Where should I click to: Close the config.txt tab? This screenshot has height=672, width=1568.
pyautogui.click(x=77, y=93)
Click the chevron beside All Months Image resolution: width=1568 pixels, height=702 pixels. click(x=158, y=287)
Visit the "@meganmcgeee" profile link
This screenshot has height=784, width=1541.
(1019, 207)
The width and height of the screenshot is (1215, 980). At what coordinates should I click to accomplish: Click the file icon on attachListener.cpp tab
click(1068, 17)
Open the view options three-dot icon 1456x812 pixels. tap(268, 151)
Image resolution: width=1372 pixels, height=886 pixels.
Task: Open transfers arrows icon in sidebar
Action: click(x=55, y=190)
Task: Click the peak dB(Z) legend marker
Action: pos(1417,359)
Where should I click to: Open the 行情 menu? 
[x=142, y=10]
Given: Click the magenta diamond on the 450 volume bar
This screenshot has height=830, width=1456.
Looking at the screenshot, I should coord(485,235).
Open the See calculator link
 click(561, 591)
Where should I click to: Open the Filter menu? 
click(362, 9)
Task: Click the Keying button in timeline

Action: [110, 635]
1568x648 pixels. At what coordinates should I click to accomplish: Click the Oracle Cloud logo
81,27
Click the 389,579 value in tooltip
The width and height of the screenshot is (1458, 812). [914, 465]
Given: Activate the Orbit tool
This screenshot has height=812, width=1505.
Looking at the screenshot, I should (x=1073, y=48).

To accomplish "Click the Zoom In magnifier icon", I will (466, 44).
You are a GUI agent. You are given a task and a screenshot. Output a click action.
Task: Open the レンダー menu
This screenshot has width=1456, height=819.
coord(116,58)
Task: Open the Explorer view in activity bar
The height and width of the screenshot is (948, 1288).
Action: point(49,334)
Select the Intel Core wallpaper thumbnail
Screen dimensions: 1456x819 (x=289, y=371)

------

What you have to do =
Give again, word for word, every line of the listing above from the one with "1568x648 pixels. At" to the one with "Task: Open the Explorer view in activity bar", both inclusive, and nothing beyond them.

Answer to this task =
1568x648 pixels. At what coordinates should I click to accomplish: Click the Oracle Cloud logo
81,27
Click the 389,579 value in tooltip
The width and height of the screenshot is (1458, 812). [914, 465]
Given: Activate the Orbit tool
This screenshot has height=812, width=1505.
Looking at the screenshot, I should (x=1073, y=48).

To accomplish "Click the Zoom In magnifier icon", I will (466, 44).
You are a GUI agent. You are given a task and a screenshot. Output a click action.
Task: Open the レンダー menu
This screenshot has width=1456, height=819.
coord(116,58)
Task: Open the Explorer view in activity bar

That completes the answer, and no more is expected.